In order for your body to digest protein, your body needs more energy, and the more energy burnt, the more calories are torched. Protein will also help maintain lean muscle mass while stripping away bodyfat.

Studies have shown that a high-protein diet also improves body composition, insulin levels and cholesterol markers. Try to eat at least 2g of protein per Kg of bodyweight when dieting.




MORE WEIGHT IN THE GYM = LESS ON THE SCALE

Always push heavy. When most people are trying to lose weight, they tend to lighten up their workouts. When eating less calories than usual, your body loses leans muscle mass. In order to prevent this, we need to push hard and heavy. As your muscle mass increases, so does your basal metabolic rate. Your BMR is what increases the amount of calories you torch throughout the day.


STRESS

When we are stressed, our cortisol levels are raised. With a rise in cortisol, our body limits fat loss as it interferes with GH production and test levels.

So stress less, relax and take time to take time to enjoy the things in life. Maybe even do some pilates, meditation and breathing exercises.

Also, make sure to have a rest day at least once a week where you don’t exercise. This will prevent overtraining, which can also spike cortisol levels.


FAT INTAKE

Essential fats help our bodies with a number of things, and fat loss is one of them.
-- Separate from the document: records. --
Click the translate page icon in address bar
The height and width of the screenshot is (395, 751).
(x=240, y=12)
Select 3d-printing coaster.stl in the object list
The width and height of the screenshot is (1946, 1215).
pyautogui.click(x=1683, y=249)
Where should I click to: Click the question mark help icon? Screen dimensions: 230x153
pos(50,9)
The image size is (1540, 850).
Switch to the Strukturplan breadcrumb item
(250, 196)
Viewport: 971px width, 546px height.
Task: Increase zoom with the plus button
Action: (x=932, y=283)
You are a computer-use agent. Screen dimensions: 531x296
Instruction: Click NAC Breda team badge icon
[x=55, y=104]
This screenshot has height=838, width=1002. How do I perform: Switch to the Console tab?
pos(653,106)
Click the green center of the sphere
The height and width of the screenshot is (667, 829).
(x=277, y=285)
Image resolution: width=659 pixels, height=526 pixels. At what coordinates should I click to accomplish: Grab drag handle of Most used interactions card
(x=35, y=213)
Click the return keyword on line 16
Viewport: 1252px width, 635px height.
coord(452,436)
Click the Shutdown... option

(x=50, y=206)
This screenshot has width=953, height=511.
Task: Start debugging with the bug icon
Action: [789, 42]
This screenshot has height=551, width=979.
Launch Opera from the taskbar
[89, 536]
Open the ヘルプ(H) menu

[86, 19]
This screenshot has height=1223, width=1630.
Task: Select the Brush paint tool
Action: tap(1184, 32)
Australian researchers found that combining fish oil, which is a fat, with exercise, assisted in dropping more body fat than just doing exercise alone.

A few healthy sources of fats include olive oils,avocados, coconut oils, animal fats, nuts and fish. Avoid all trans fats and hydrogenated oils as these are man-made fats.


TOO MUCH “HEALTHY FOODS”

Not all “healthy” food options are really that healthy. A number of these use ingenious marketing tactics to convince you that these are wondrous products. Some supposedly healthy breakfast cereals contain as much sugar as a chocolate bar and even some ‘natural’ fruit juices have more sugar and calories than fizzy drinks.

Also, low-calorie options may not be what they claim and are often filled with artificial sweeteners and oils to boost their flavour and texture.